1. DocumentDB overview
This section is about DocumentDB. So DocumentDB provides MongoDB engine or the MongoDB database in the AWS cloud. It’s a fully managed nonrelational document database for MongoDB workloads. So when we talk about Document database, it means that you can store JSON documents in your database tables. Or in other words, these are the nested key value pairs that you can store in your database tables. The tables are called as collections in MongoDB or in Document DB, and Document DB is compatible with majority of MongoDB applications, drivers and tools. It’s a high performance database and supports scalability as well as high availability.
It also has support for flexible indexing, powerful ad hoc queries, as well as analytics capabilities, storage and compute nodes. In Document DB can scale independently, and it also supports multiaz read replicas. And you can have about 15 such read replicas, just like you have with Amazon Aurora. And you can scale your storage in ten GB increments from ten gigs to about 64 TB. And the storage layer is fault tolerant and self healing. Apart from this, Document DB offers automatic, continuous and incremental backups along with pitr or pointing recovery. That was a quick overview of Document DB, and we’re going to dive deeper into it in this section. So let’s continue.
2. What and why about document databases
So what exactly is Document database? So Document database means it stores JSON documents. So, in other words, this is a semistructured data. And here’s an example of sample records that you can store in your document database. So you can have nested JSON structures, and you can store them in your document DB database, right? So key value pairs can be nested and comparing the document database with a typical relational database or a SQL database, in SQL, you have tables, whereas in MongoDB, we call them collections. So collection of documents rows in relational databases are documents.
In MongoDB, columns are fields primary keys compared to object IDs, nested tables, or objects compared to embedded documents. And just like relational databases, you have indexes views and arrays in Document DB. All right, so why do we need a document database? Now, we know that JSON is very popular, and it’s a de facto format for data exchange. And Document DB makes it easy to insert query, index and perform aggregation operations over JSON data. You can store JSON output from your APIs straight into your Document DB database and start analyzing it. So this is a very important benefit that document databases offer.

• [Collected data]
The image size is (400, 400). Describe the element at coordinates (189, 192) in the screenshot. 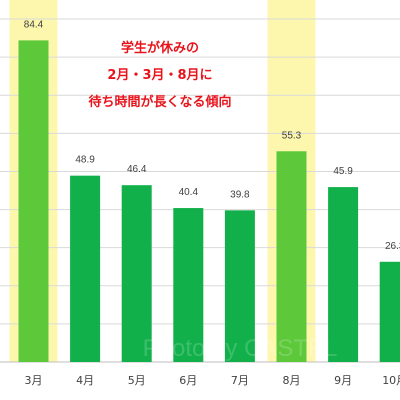

I see `value-label: 40.4` at that location.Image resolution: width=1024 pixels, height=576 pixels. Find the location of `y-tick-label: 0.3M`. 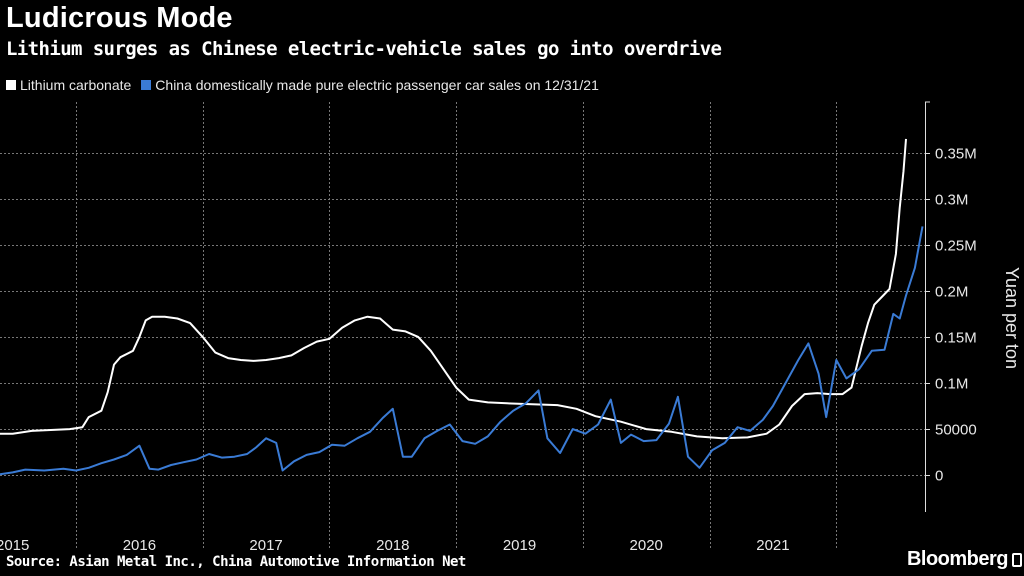

y-tick-label: 0.3M is located at coordinates (952, 200).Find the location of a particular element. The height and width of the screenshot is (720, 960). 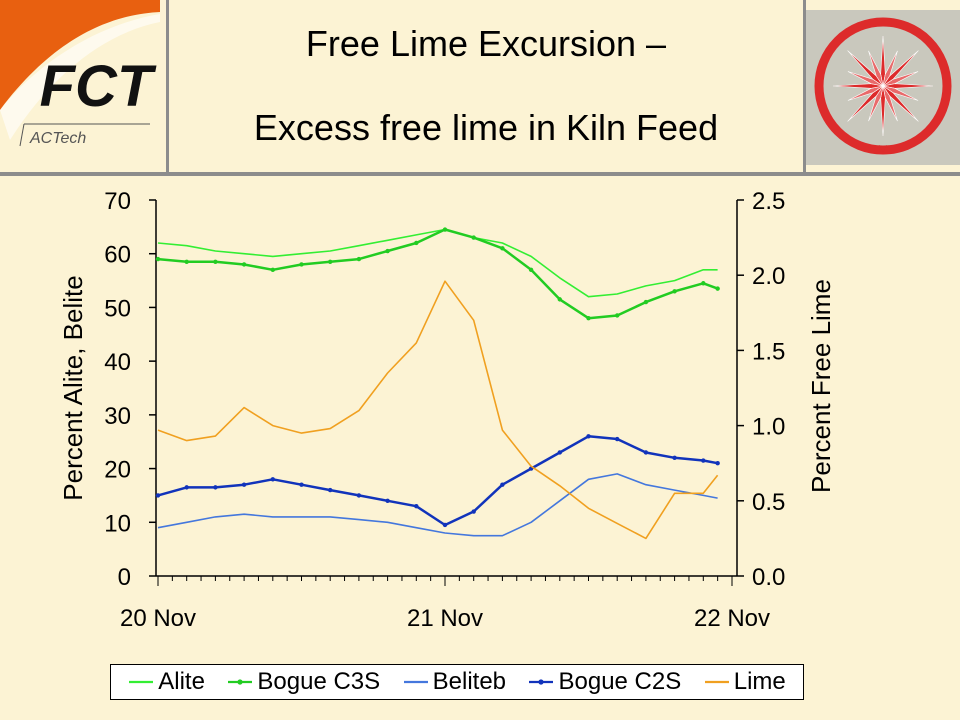

y-tick-label-right: 2.5 is located at coordinates (768, 202).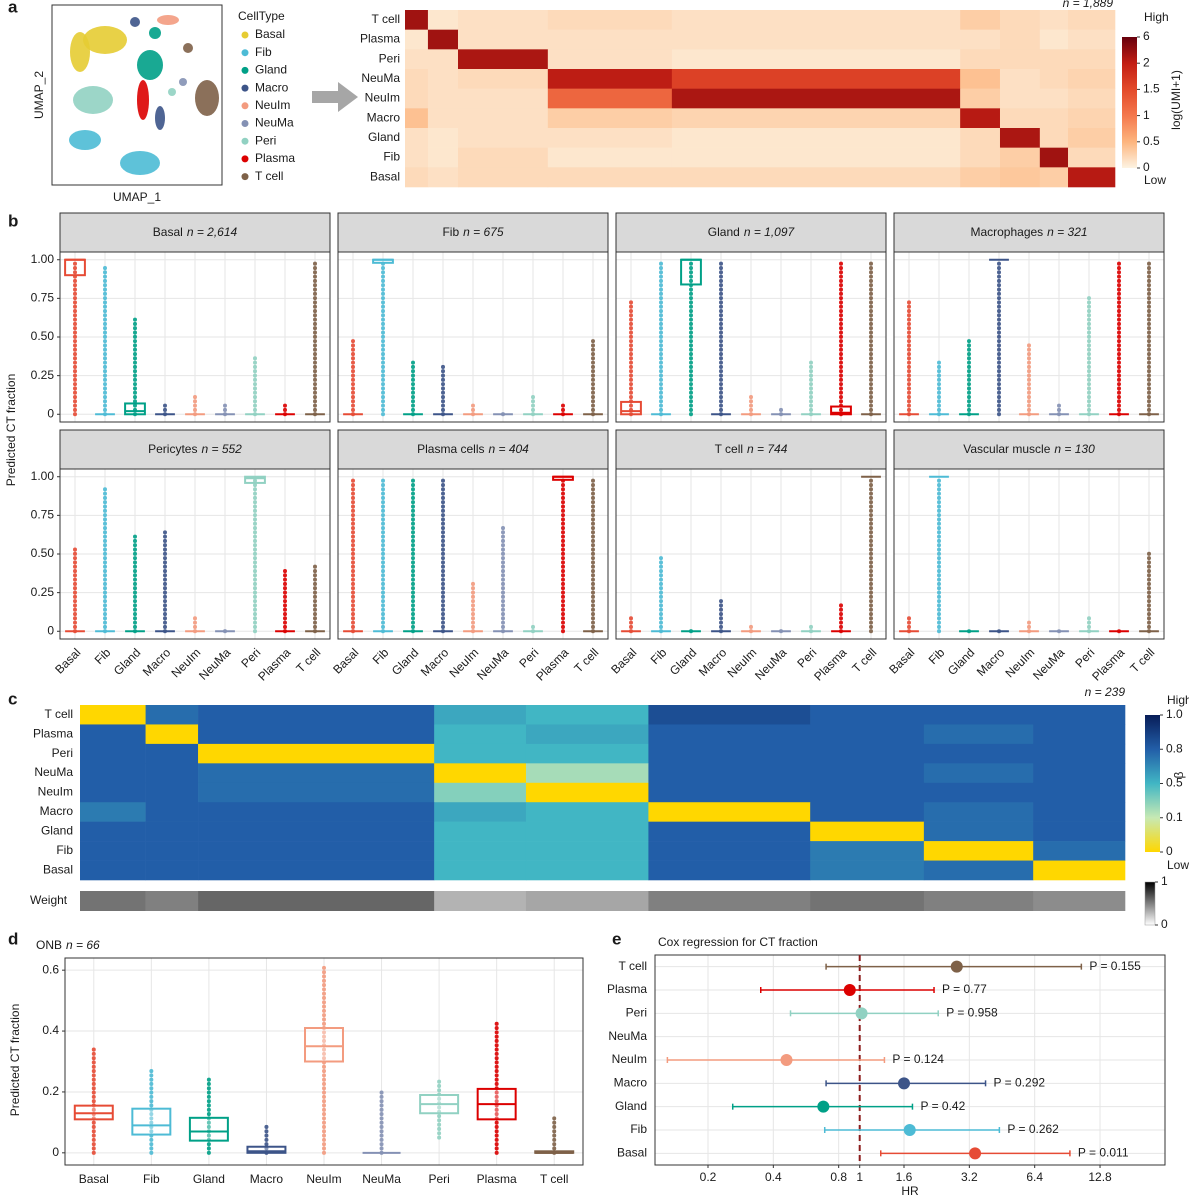  Describe the element at coordinates (806, 658) in the screenshot. I see `x-tick-label: Peri` at that location.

• [REQUIRED TASKS]
a) Repeat the DocumentDB passage from "It also has" up to and including "So let’s continue.", replacing "read replicas" with "replica instances".
b) Answer these questions using the DocumentDB passage:
(i) What are tables called in MongoDB or DocumentDB?
(ii) About how many read replicas can DocumentDB have?
(iii) In MongoDB, what are primary keys compared to?
The listing is separate material and is not part of the DocumentDB passage.

• [SOLUTIONS IN ORDER]
a)
It also has support for flexible indexing, powerful ad hoc queries, as well as analytics capabilities, storage and compute nodes. In Document DB can scale independently, and it also supports multiaz replica instances. And you can have about 15 such replica instances, just like you have with Amazon Aurora. And you can scale your storage in ten GB increments from ten gigs to about 64 TB. And the storage layer is fault tolerant and self healing. Apart from this, Document DB offers automatic, continuous and incremental backups along with pitr or pointing recovery. That was a quick overview of Document DB, and we’re going to dive deeper into it in this section. So let’s continue.

b)
(i) Collections
(ii) About 15
(iii) Object IDs